Getting Started
This blog is aimed at beginners who want to practice the fundamentals of database replication in PostgreSQL but who might not have access to a remote server. I believe it is essential when learning a new technology to go through examples on one’s own machine in order to solidify concepts. This can be difficult with replicas as many of the resources readily available assume the user has some PostgreSQL experience and access to another server on which to run the replica. We will not assume any of that here, the only prerequisite is that you already have Postgres installed and can login to the interactive shell.
Prerequisites
For these examples, we used Ubuntu 22.10 to run PostgreSQL 16 (development version). We are going to use as our data directory $HOME/pg/data
. This first example will go over physical replication using streaming, followed by a shorter example with physical replication using shipping, then an example of logical replication, ending with a summary of the different replication types and their features.
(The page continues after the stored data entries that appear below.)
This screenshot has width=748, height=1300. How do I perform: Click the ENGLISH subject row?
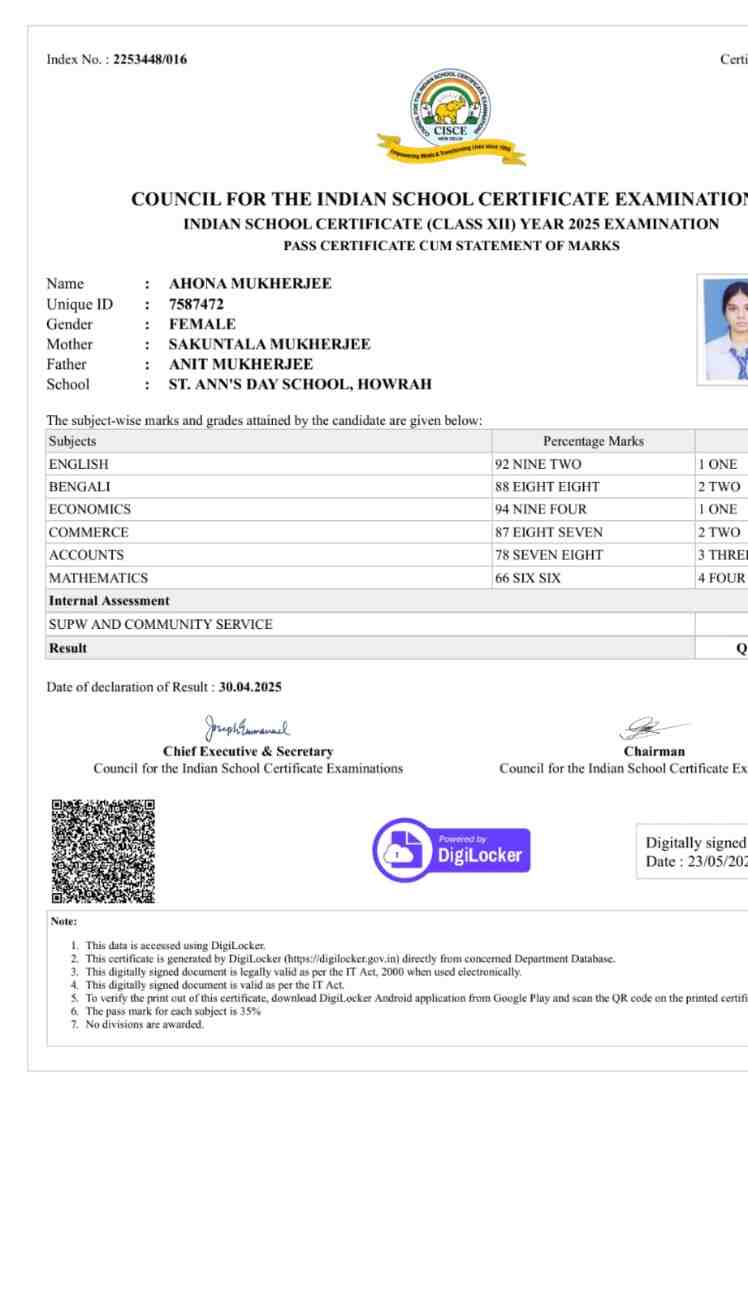pyautogui.click(x=78, y=465)
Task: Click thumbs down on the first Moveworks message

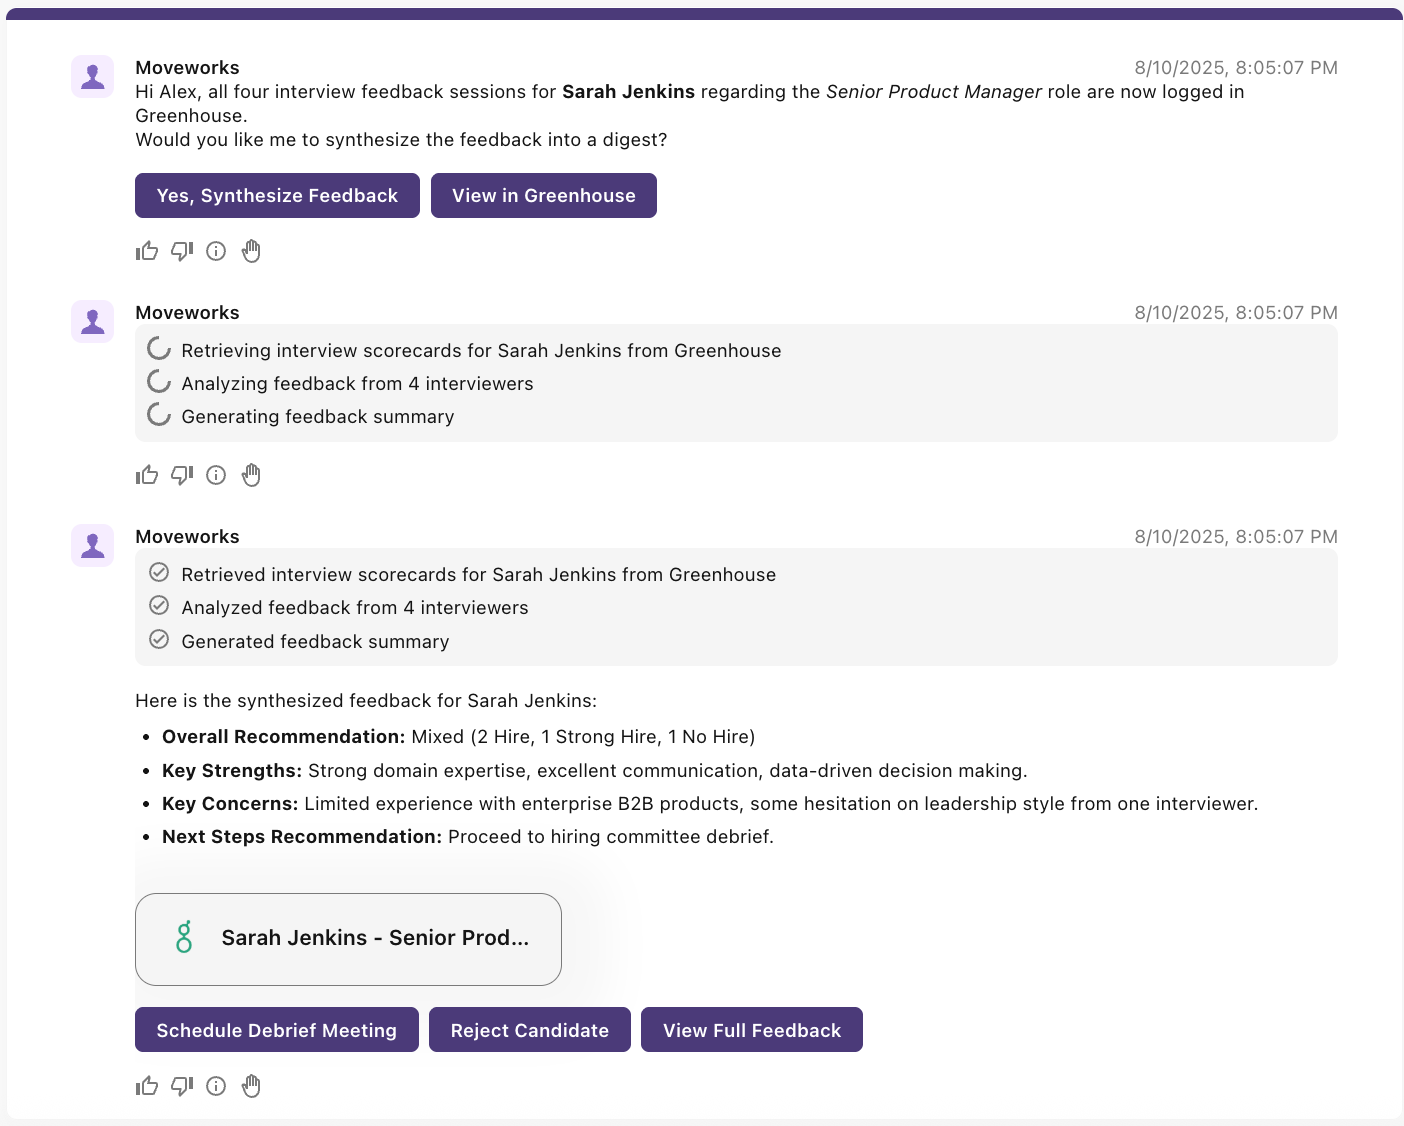Action: (x=181, y=251)
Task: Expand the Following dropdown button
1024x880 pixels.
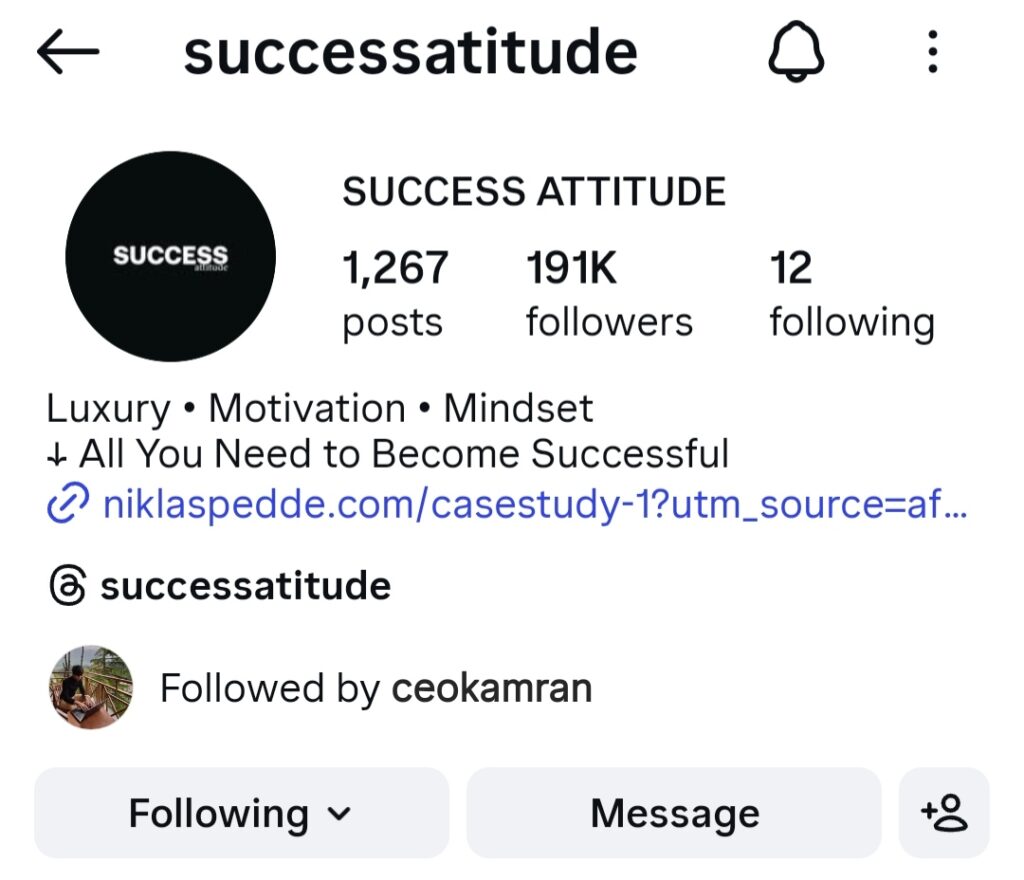Action: [241, 813]
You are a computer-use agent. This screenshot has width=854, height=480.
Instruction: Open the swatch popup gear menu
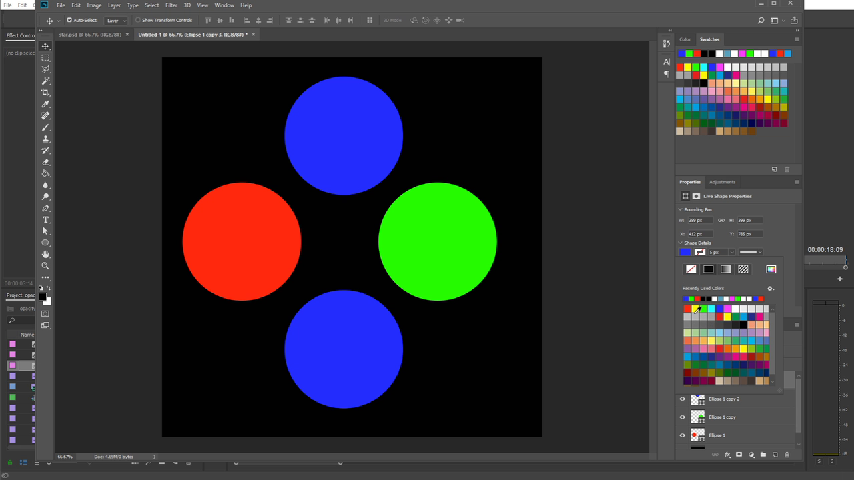(770, 289)
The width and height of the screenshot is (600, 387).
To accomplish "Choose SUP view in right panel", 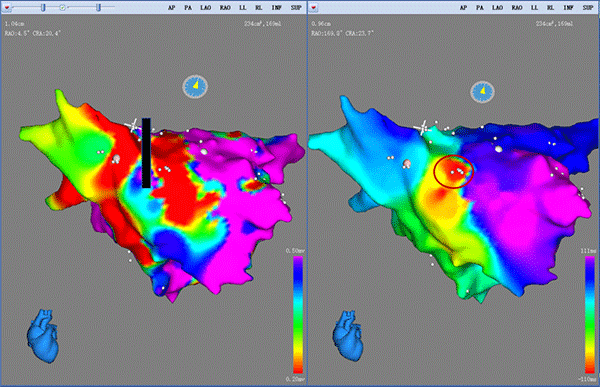I will (588, 8).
Physical Replication With Streaming
Let’s start by logging into the primary server as a superuser, typically this is “postgres” the default user.
psql -U postgres
Once in the shell, create a new role for the replication, create a table in the primary server, insert some data into this table and then logout.
postgres=# CREATE ROLE rep_user WITH REPLICATION LOGIN PASSWORD 'rep_pass';
postgres=# create table t1(a int, b int);
postgres=# insert into t1 values (1,2);
postgres=# \q
Open $HOME/pg/data/postgres.conf
and ensure
listen_addresses = 'localhost'
Then, append the following to the end of $HOME/pg/data/pg_hba.conf
host replication rep_user localhost md5
Run the following command to create a backup of the primary server which will then be used as the data directory for our replica server (located at $HOME/pg/rep
).
$ pg_basebackup -h localhost -U rep_user -X stream -C -S replica_1 -v -R -W -D $HOME/pg/rep
After this directory has been created, open $HOME/pg/rep/postgres.conf
and set the port number to something other than the PostgreSQL default 5432.
port = 5433
While still in postgres.conf
edit the line primary_conninfo
to appear something like the following:
primary_conninfo = 'dbname=postgres user=postgres host=localgost port=5432 sslmode=disable'
The last thing we must do before starting the servers is to create a dummy standby.signal
file in the secondary server’s data folder. Enter the following in the command line:
$ touch $HOME/pg/rep/standby.signal
Open up a second terminal as we are going to start two separate instances of PostgreSQL on our host machine, each on different ports.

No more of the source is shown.